From: Wes Groleau on
I pulled PDF forms from the US IRS website and started doing my taxes on
my Macbook. This weekend, having finally received some needed
information (the lack of which being why I filed an extension),
I opened up some of them and tried to finish. Using Preview, I was
able to type into some fields that had not previously been touched,
but was not able to change fields already entered. Other empty fields
would show what I was typing, but it would vanish when I went to
another field.

I downloaded a fresh copy from IRS, and filled it in with no problem.
But I didn't print it at home. Instead, I wanted to print it laser
at work. So I dragged the PDFs to a USB drive and put it in the Win box
at work. They were all blank! For some unknown reason, I clicked a
thing in the Adobe 8 frame that said highlight fields (or something
like). All the data entry fields shaded pale blue and the text/numbers
that were black in Preview appeared dark blue in Adobe. So, I tried to
print it. It printed a blank form. So I went to each form on the Mac
in Preview, selected print, then Mail PDF, and sent them all to my work
address. THEN Adobe saw them as having text in black that it could print.

:-)

--
Wes Groleau

------
"The reason most women would rather have beauty than brains is
they know that most men can see better than they can think."
-- James Dobson
From: isw on
In article <i13ffb$vsd$1(a)news.eternal-september.org>,
Wes Groleau <Groleau+news(a)FreeShell.org> wrote:

> I pulled PDF forms from the US IRS website and started doing my taxes on
> my Macbook.

Two observations on PDF forms from the IRS (from a couple of years ago):

1) Preview couldn't render them properly; I had to use the Adobe viewer
app. Preview gave all sorts of garbage characters.

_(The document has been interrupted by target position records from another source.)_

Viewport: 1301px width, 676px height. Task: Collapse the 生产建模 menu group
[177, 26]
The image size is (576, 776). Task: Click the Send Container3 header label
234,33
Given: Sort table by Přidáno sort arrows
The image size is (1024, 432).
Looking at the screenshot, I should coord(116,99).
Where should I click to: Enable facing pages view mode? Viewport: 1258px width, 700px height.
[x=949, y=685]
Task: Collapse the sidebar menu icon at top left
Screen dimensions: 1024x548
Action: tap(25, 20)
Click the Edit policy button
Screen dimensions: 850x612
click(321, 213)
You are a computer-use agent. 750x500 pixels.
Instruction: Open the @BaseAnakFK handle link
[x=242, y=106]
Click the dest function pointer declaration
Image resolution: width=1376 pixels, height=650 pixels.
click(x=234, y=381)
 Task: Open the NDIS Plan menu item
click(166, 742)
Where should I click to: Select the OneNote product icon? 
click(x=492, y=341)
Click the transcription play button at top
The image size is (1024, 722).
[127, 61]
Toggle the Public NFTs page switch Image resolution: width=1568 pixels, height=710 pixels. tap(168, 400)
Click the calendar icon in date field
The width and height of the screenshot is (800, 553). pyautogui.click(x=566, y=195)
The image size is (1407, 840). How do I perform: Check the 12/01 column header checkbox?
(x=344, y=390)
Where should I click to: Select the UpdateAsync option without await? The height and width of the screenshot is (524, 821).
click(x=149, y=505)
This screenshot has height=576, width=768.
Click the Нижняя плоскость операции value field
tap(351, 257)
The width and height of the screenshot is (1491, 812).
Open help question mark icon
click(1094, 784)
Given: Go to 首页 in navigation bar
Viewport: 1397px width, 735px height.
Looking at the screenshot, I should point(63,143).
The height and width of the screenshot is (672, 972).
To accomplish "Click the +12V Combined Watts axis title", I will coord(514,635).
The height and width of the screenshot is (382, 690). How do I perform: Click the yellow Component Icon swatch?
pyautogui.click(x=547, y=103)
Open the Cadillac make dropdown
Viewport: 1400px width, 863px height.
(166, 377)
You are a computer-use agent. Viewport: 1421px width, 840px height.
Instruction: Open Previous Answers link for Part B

2) Non-Postscript (level II) printers could not properly print the forms
(garbage characters again). The only way I could get it to work was with
my LaserJet 2100 M that has a Postscript card installed.

Isaac
From: Phillip Jones on
isw wrote:
> In article<i13ffb$vsd$1(a)news.eternal-september.org>,
> Wes Groleau<Groleau+news(a)FreeShell.org> wrote:
>
>> I pulled PDF forms from the US IRS website and started doing my taxes on
>> my Macbook.
>
> Two observations on PDF forms from the IRS (from a couple of years ago):
>
> 1) Preview couldn't render them properly; I had to use the Adobe viewer
> app. Preview gave all sorts of garbage characters.
>
> 2) Non-Postscript (level II) printers could not properly print the forms
> (garbage characters again). The only way I could get it to work was with
> my LaserJet 2100 M that has a Postscript card installed.
>
> Isaac
Most IRS forms are created in the PC version of Acrobat the most
expensive version. They create XML based PDF forms. first to make them
so you can use them. You need Acrobat (or perhaps PDFPen. Save as a
regular PDF I haven't tried PDFPen to see if it has a Forms Creator. In
Acrobat open Forms menu and choose create form > then from current
document. add any fields it didn't create. Then once form is created
go to advanced menu and go add Reader Rights. save again. BTW save as
different name.

Then you can fill in the form up to 500 times with reader and print.

--
Phillip M. Jones, C.E.T. "If it's Fixed, Don't Break it"
http://www.phillipmjones.net mailto:pjones1(a)kimbanet.com
From: BreadWithSpam on
Wes Groleau <Groleau+news(a)FreeShell.org> writes:

> I downloaded a fresh copy from IRS, and filled it in with no problem.
> But I didn't print it at home. Instead, I wanted to print it laser
> at work. So I dragged the PDFs to a USB drive and put it in the Win
> box at work. They were all blank! For some unknown reason, I clicked

I've had all sorts of nightmare problems with Preview and PDF forms in
the past. Mainly it was under 10.5 and they did make substantial
improvements to Preview in 10.6.

But I lost hours of work in forms the first time around. After that,
I bought PDFPen and, while it was a little slow and quirky (and it
sometimes reflowed fields after I'd filled them in and I had to deal
with moving some stuff around and reformatting by hand), but unlike
my problems with Preview, at least I never lost all my data.

Adobe Reader was even worse than Preview.



--
Plain Bread alone for e-mail, thanks. The rest gets trashed.
From: Wes Groleau on
On 07-08-2010 01:46, BreadWithSpam(a)fractious.net wrote:
> Adobe Reader was even worse than Preview.

The behavior I posted is the only difficulty I ever had
with either app and IRS forms.

--
Wes Groleau

"If it wasn't for that blasted back-hoe,
a hundred of us could be working with shovels"
"Yeah, and if it weren't for our shovels,
a thousand of us could be working with spoons."